On 8/7/2010 7:57 AM, Shao Miller wrote:
> In C99, is it possible to write a well-defined program which
> implements its own memory allocation in an alignment-responsible way,
> without using the C99 memory management functions?
>
> For example, out of some pool with 'static' storage duration? I
> cannot figure out how in any pool of 'unsigned char[XXX]', we could
> determine the alignment for where a pointer might point to.
For any object type T, the required alignment is a divisor
of sizeof(T). In particular, alignment on a sizeof(T) boundary
is always tight enough, perhaps tighter than needed.
Unfortunately, that doesn't seem to help! Since the family
of potential types in C is open-ended (in C99, even the family of
primitive types is open-ended), you can't just make a union of all
possible T and form your pool from an array of union instances.

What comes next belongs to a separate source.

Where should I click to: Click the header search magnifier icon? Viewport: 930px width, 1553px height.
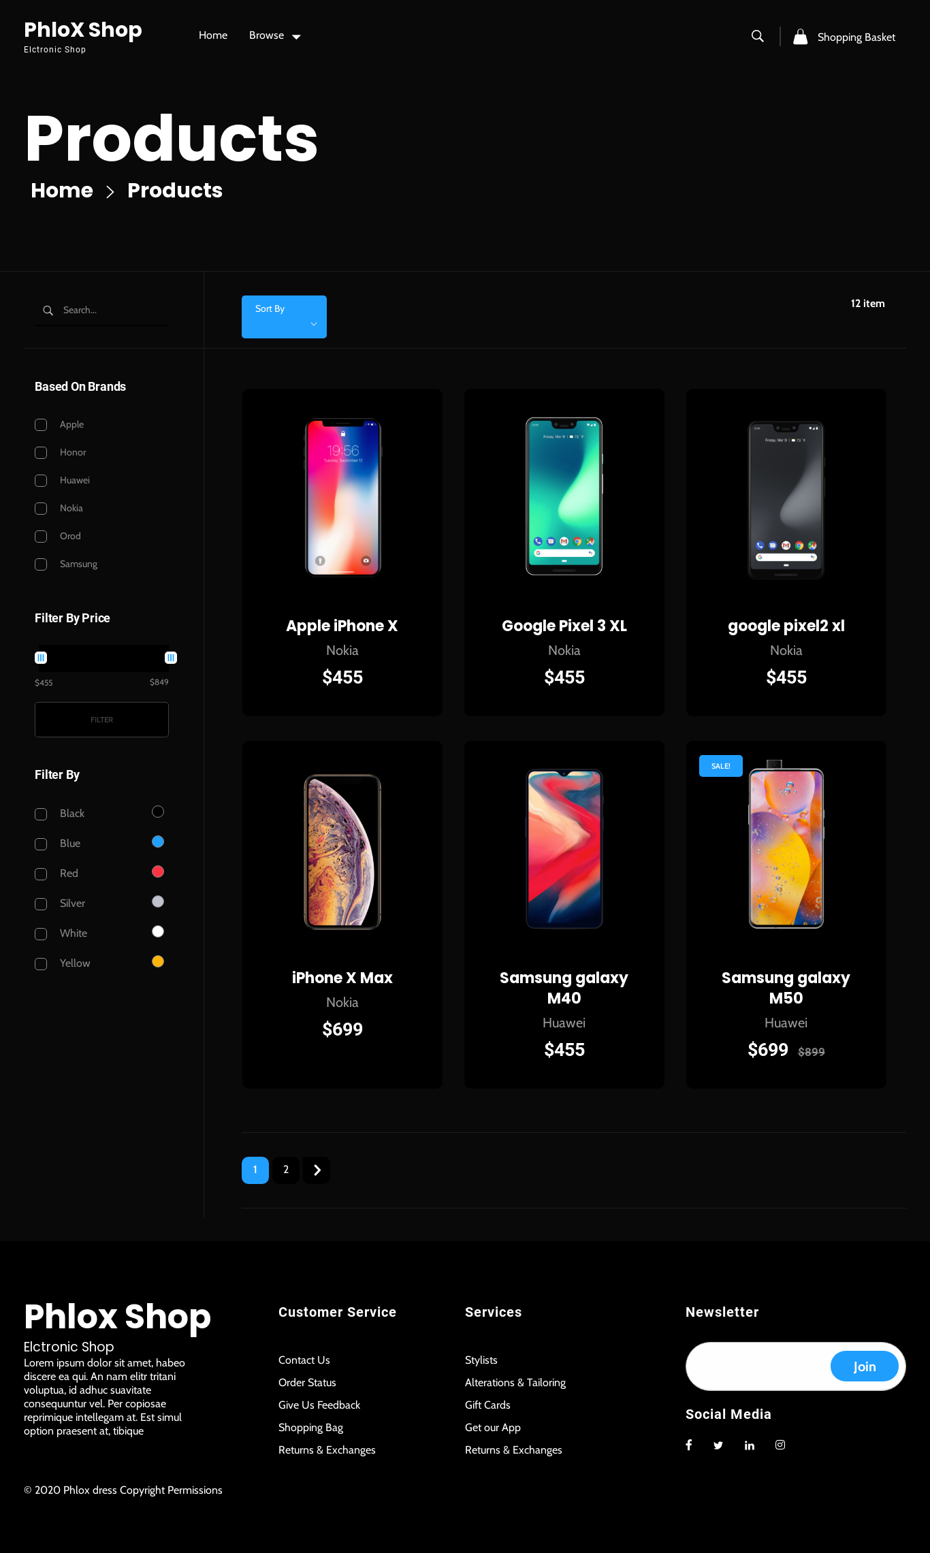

Your malloc-equivalent could not be 100% sure that the memory
it returned was suitably aligned for all possible types; the caller
might be using a T you hadn't thought of. You could do it for any
one program, perhaps, by cataloging every type the code uses, but
the maintenance headaches would be simply awful.
The dodge of using a big char[] as the basis of the pool (a
theme you seem unhealthily attracted to) is flawed, the fundamental
problem being that there's no portable way to determine how the
array itself is aligned. I think you just need to accept the fact
that some internals of memory management aren't portable.